PROBLEM TO SOLVE: Filter the entries and keep only the lines where the string "Self" appears.

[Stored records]
--------------------------------

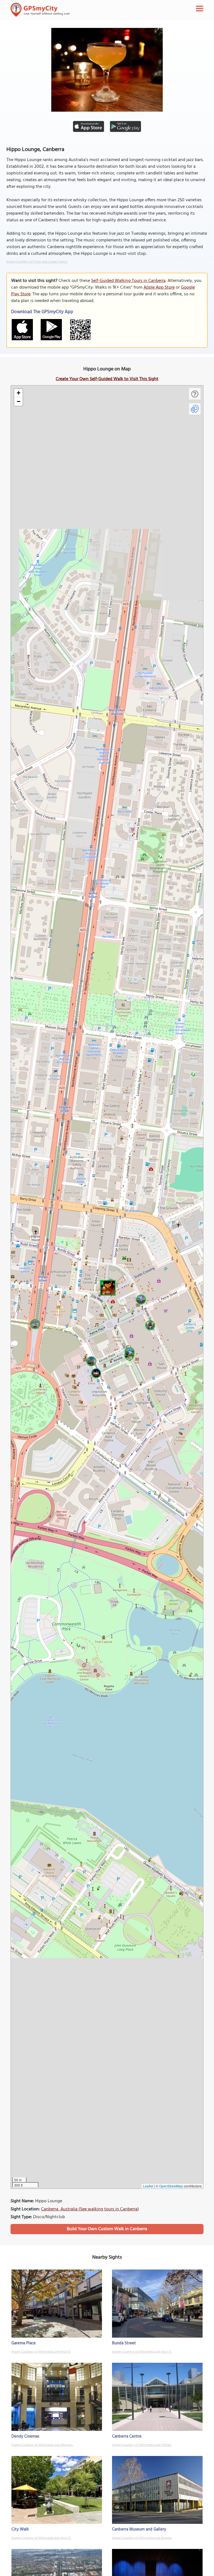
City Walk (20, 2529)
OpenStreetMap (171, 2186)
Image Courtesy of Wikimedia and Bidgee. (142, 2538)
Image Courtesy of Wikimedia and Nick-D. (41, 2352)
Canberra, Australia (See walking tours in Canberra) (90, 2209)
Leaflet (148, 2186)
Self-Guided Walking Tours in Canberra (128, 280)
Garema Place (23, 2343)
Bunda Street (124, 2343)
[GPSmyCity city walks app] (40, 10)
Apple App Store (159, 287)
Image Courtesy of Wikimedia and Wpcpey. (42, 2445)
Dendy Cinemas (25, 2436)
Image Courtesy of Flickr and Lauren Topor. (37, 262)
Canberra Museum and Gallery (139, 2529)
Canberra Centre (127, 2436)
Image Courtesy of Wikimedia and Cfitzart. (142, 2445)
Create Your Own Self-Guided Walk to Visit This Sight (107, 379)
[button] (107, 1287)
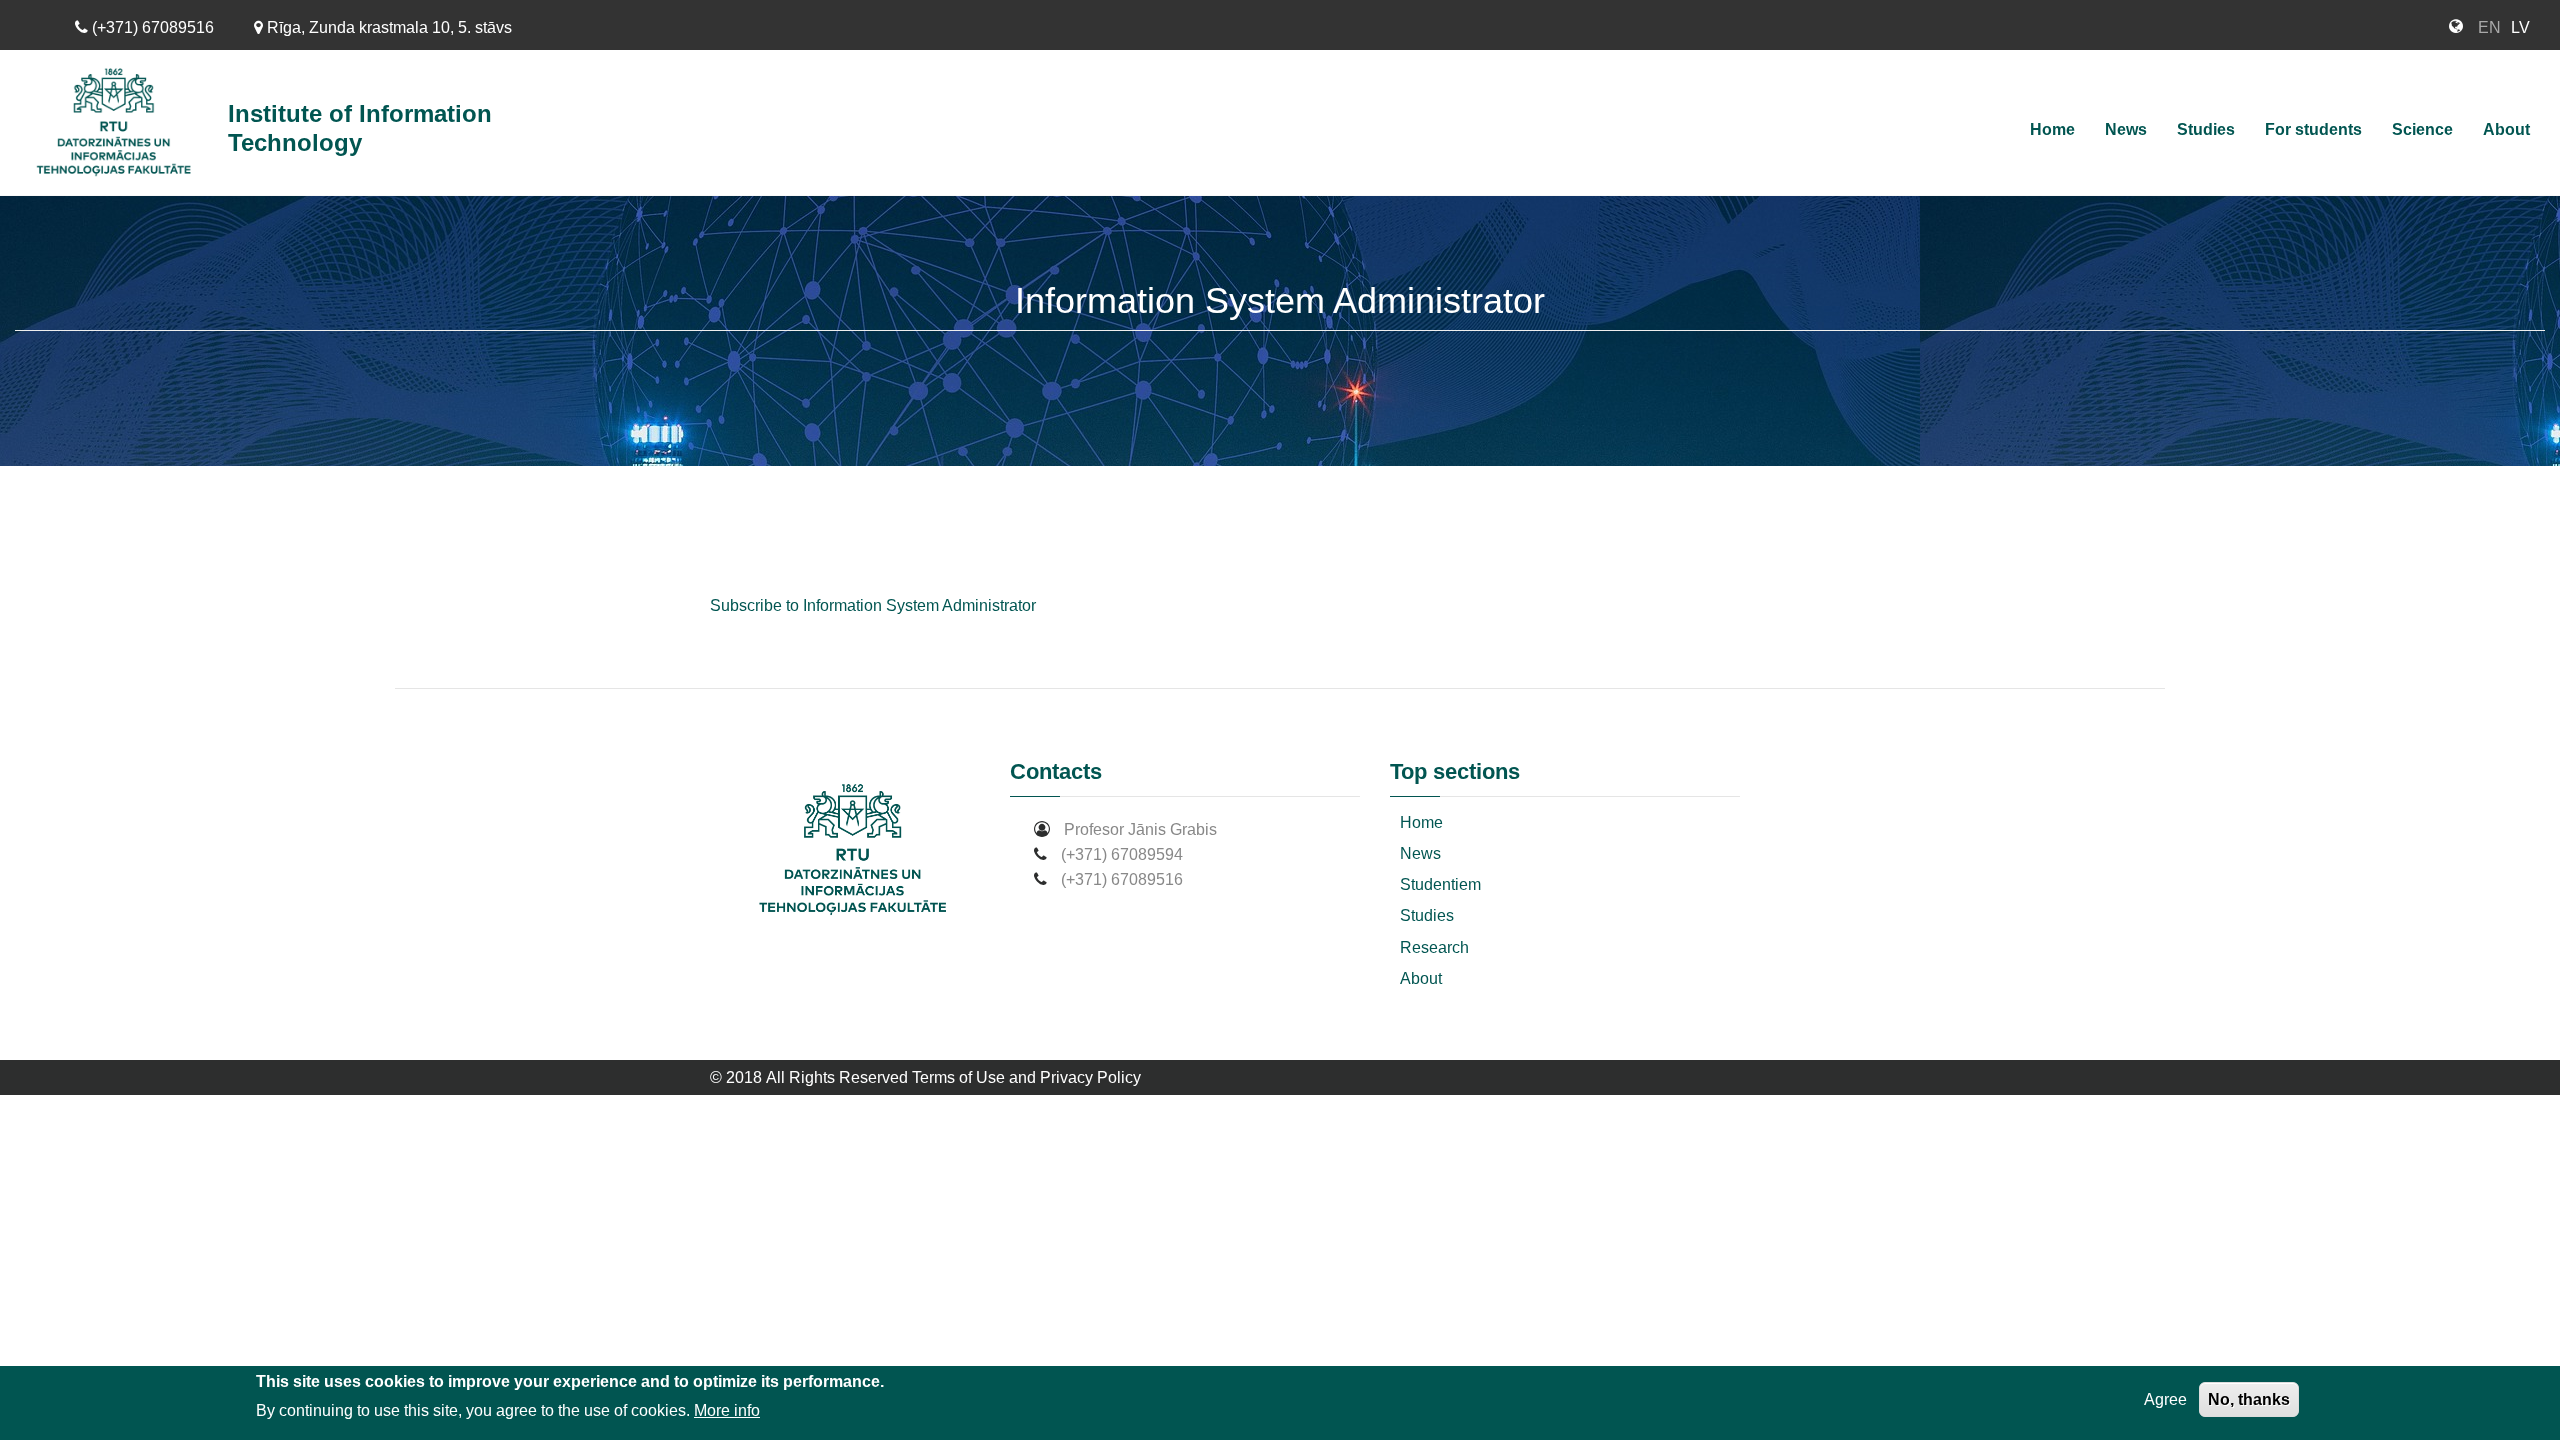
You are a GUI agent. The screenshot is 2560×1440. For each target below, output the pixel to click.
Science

--------------------------------

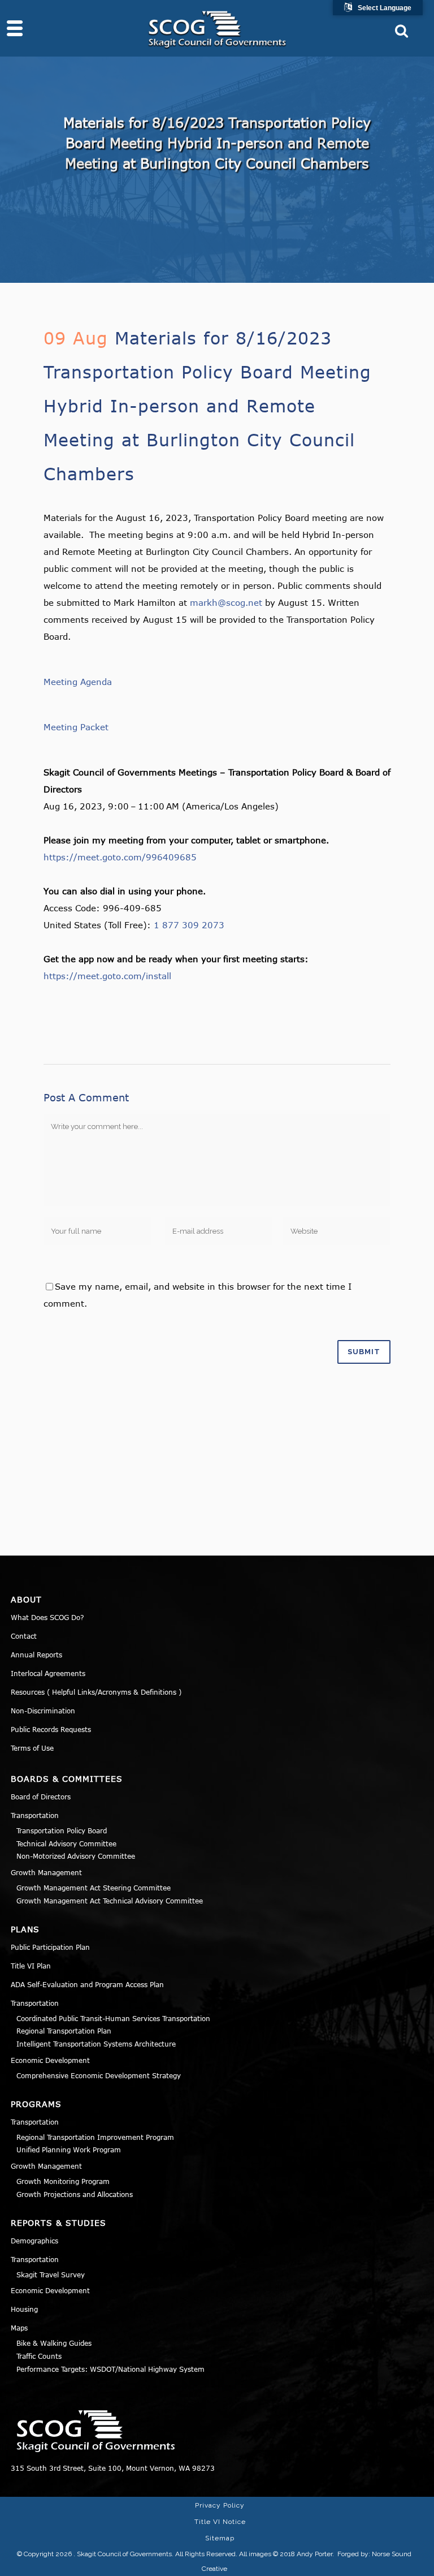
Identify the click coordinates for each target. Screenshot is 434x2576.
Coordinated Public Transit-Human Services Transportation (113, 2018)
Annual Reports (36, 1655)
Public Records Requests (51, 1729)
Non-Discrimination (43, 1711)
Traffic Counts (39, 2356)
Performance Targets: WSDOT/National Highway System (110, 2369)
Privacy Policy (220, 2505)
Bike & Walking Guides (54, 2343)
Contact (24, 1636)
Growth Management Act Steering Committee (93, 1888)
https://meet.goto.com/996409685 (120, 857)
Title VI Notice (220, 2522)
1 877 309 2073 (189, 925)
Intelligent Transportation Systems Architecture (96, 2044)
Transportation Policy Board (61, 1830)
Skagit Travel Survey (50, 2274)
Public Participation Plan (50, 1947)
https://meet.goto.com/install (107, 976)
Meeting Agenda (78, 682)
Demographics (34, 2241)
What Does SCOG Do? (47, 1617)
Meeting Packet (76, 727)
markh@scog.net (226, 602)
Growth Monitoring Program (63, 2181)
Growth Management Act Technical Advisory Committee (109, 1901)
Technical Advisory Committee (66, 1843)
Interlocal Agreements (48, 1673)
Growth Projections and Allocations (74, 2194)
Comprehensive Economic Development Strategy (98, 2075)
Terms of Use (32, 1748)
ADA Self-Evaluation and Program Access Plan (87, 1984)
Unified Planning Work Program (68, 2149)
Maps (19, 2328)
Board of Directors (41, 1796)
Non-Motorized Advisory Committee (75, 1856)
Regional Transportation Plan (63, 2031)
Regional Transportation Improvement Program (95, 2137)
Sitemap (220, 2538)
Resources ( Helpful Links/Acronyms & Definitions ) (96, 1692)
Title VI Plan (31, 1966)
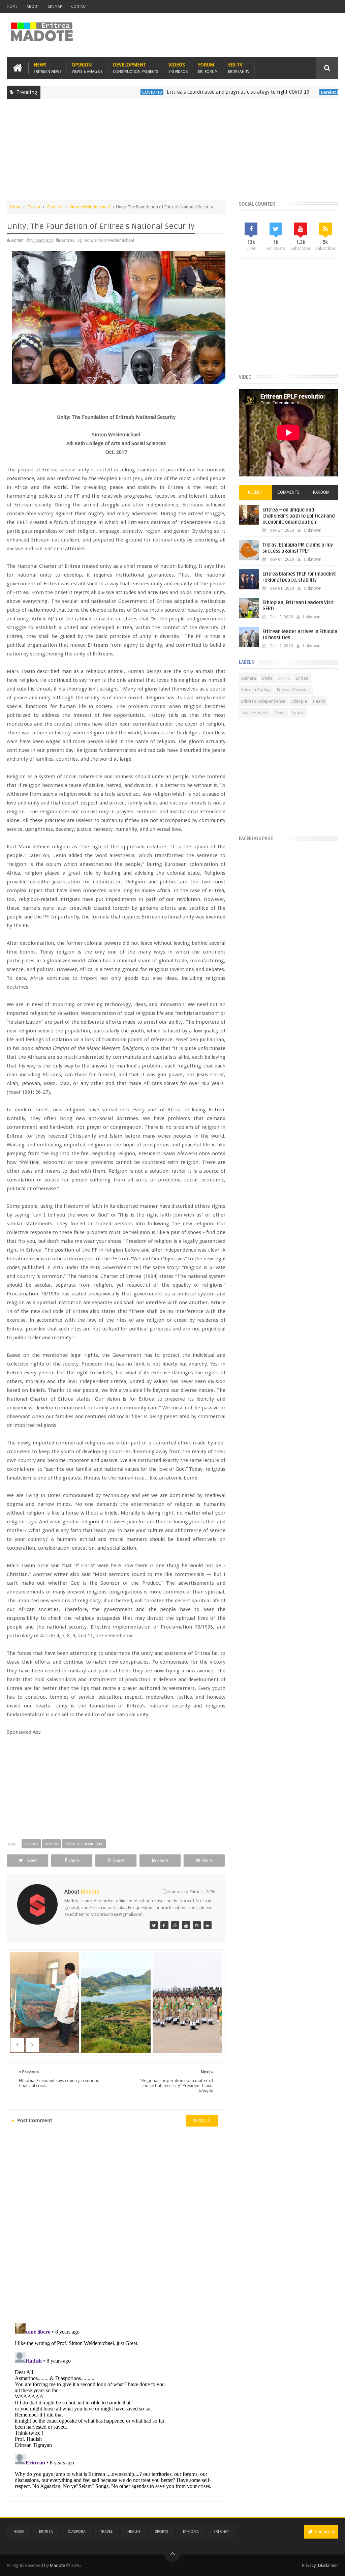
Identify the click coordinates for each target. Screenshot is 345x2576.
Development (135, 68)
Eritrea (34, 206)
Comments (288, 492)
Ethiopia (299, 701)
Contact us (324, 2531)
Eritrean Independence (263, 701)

--------------------------------

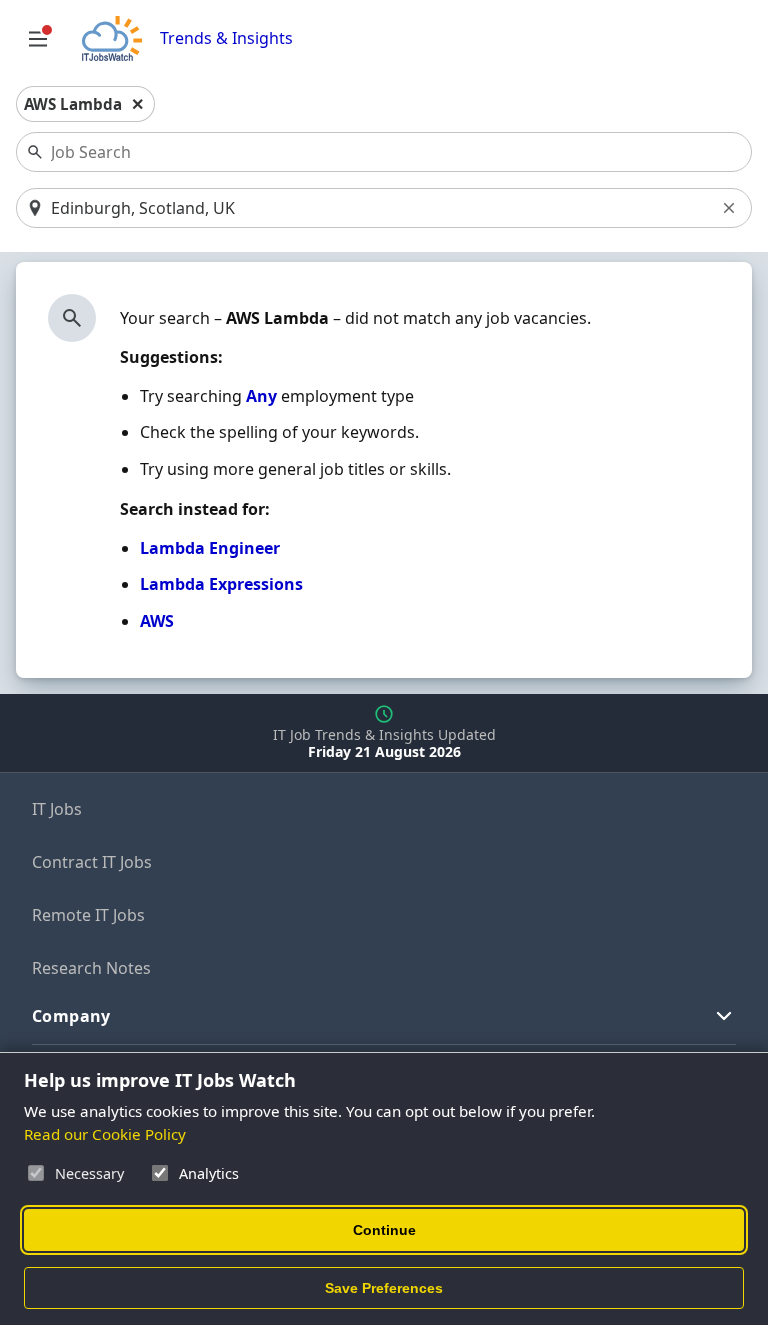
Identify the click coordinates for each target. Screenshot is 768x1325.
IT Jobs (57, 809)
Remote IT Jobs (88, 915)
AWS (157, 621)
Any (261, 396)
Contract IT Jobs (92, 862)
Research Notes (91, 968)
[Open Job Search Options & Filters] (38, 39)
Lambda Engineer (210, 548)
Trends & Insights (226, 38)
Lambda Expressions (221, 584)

--------------------------------

WRITTEN SOLUTION:
Self-Guided Walking Tours in Canberra (128, 280)
Create Your Own Self-Guided Walk to Visit This Sight (107, 379)
ADA Self-Evaluation and Program Access Plan (87, 1984)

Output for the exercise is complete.